- **Problem description**
Reproduce all of the entries below word for word, changing nothing.

A block of data
Begin
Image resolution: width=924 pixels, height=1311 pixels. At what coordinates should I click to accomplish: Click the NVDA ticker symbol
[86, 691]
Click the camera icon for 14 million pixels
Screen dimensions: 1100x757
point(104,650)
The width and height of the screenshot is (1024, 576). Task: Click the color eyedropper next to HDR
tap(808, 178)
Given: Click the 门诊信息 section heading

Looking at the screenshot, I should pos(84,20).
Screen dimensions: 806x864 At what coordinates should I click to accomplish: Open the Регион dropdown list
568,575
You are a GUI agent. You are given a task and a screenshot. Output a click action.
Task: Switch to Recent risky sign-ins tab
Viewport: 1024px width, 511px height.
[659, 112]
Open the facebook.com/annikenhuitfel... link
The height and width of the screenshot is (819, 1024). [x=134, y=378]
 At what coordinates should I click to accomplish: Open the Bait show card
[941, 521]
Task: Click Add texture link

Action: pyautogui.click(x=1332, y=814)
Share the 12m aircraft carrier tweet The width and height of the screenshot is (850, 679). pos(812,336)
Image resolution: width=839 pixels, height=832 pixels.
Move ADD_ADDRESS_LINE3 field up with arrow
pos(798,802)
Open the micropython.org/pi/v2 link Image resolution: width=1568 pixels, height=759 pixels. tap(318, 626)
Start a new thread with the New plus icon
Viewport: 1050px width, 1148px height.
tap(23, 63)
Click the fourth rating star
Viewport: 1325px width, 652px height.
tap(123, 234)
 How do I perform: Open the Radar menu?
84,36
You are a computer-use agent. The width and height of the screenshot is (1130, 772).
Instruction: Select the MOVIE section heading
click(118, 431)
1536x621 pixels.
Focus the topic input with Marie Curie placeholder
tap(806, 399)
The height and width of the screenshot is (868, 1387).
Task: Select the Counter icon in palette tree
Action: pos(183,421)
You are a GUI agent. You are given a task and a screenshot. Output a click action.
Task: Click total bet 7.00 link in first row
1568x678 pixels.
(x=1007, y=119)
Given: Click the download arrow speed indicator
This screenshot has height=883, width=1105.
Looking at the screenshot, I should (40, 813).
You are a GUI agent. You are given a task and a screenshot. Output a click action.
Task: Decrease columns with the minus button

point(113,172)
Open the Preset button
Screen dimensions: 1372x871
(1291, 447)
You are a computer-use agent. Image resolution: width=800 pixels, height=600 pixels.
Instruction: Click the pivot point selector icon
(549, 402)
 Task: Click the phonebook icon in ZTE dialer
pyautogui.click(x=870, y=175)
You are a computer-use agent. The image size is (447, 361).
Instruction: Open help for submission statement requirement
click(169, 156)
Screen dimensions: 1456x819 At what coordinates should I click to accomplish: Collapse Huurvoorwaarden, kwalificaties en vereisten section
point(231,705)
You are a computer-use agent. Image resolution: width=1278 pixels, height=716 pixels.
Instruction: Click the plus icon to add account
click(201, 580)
End
- **Written reply**
Image resolution: width=924 pixels, height=1311 pixels. At what coordinates should I click to accomplish: Click the NVDA ticker symbol
[86, 691]
Click the camera icon for 14 million pixels
Screen dimensions: 1100x757
point(104,650)
The width and height of the screenshot is (1024, 576). Task: Click the color eyedropper next to HDR
tap(808, 178)
Given: Click the 门诊信息 section heading

Looking at the screenshot, I should pos(84,20).
Screen dimensions: 806x864 At what coordinates should I click to accomplish: Open the Регион dropdown list
568,575
You are a GUI agent. You are given a task and a screenshot. Output a click action.
Task: Switch to Recent risky sign-ins tab
Viewport: 1024px width, 511px height.
[659, 112]
Open the facebook.com/annikenhuitfel... link
The height and width of the screenshot is (819, 1024). [x=134, y=378]
 At what coordinates should I click to accomplish: Open the Bait show card
[941, 521]
Task: Click Add texture link

Action: pyautogui.click(x=1332, y=814)
Share the 12m aircraft carrier tweet The width and height of the screenshot is (850, 679). pos(812,336)
Image resolution: width=839 pixels, height=832 pixels.
Move ADD_ADDRESS_LINE3 field up with arrow
pos(798,802)
Open the micropython.org/pi/v2 link Image resolution: width=1568 pixels, height=759 pixels. tap(318, 626)
Start a new thread with the New plus icon
Viewport: 1050px width, 1148px height.
tap(23, 63)
Click the fourth rating star
Viewport: 1325px width, 652px height.
tap(123, 234)
 How do I perform: Open the Radar menu?
84,36
You are a computer-use agent. The width and height of the screenshot is (1130, 772).
Instruction: Select the MOVIE section heading
click(118, 431)
1536x621 pixels.
Focus the topic input with Marie Curie placeholder
tap(806, 399)
The height and width of the screenshot is (868, 1387).
Task: Select the Counter icon in palette tree
Action: pos(183,421)
You are a GUI agent. You are given a task and a screenshot. Output a click action.
Task: Click total bet 7.00 link in first row
1568x678 pixels.
(x=1007, y=119)
Given: Click the download arrow speed indicator
This screenshot has height=883, width=1105.
Looking at the screenshot, I should (40, 813).
You are a GUI agent. You are given a task and a screenshot. Output a click action.
Task: Decrease columns with the minus button

point(113,172)
Open the Preset button
Screen dimensions: 1372x871
(1291, 447)
You are a computer-use agent. Image resolution: width=800 pixels, height=600 pixels.
Instruction: Click the pivot point selector icon
(549, 402)
 Task: Click the phonebook icon in ZTE dialer
pyautogui.click(x=870, y=175)
You are a computer-use agent. The image size is (447, 361).
Instruction: Open help for submission statement requirement
click(169, 156)
Screen dimensions: 1456x819 At what coordinates should I click to accomplish: Collapse Huurvoorwaarden, kwalificaties en vereisten section
point(231,705)
You are a computer-use agent. Image resolution: width=1278 pixels, height=716 pixels.
Instruction: Click the plus icon to add account
click(201, 580)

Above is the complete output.